Working data:
_____

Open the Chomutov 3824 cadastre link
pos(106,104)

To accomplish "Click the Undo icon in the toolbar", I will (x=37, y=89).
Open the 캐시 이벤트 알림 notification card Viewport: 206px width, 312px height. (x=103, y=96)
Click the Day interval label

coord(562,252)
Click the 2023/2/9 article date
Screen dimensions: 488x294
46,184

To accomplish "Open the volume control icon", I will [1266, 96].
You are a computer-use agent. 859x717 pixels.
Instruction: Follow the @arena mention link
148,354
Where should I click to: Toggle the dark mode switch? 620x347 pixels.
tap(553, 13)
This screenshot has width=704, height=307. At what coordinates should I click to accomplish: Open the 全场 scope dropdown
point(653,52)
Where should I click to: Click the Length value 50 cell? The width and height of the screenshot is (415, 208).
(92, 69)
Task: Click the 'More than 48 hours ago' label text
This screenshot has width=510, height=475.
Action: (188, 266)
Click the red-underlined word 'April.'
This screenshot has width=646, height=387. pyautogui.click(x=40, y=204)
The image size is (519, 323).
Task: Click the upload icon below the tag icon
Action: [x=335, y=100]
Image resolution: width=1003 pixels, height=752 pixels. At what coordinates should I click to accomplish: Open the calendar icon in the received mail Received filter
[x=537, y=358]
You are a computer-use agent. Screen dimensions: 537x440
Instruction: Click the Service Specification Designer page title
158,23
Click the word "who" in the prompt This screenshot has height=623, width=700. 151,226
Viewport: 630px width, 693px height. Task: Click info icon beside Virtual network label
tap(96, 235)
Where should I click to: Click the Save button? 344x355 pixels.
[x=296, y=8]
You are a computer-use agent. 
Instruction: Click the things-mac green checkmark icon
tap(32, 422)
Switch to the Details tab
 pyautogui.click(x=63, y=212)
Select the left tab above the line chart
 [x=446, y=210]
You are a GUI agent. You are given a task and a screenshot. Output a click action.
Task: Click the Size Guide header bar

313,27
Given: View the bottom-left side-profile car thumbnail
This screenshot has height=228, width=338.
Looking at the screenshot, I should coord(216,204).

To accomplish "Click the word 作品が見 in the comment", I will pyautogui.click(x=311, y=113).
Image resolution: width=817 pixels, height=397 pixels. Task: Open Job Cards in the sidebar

_____

Task: List every line of the material above that contains the string "coordinates", treating uppercase and lowercase as different.

Full response:
This screenshot has width=704, height=307. At what coordinates should I click to accomplish: Open the 全场 scope dropdown
Image resolution: width=1003 pixels, height=752 pixels. At what coordinates should I click to accomplish: Open the calendar icon in the received mail Received filter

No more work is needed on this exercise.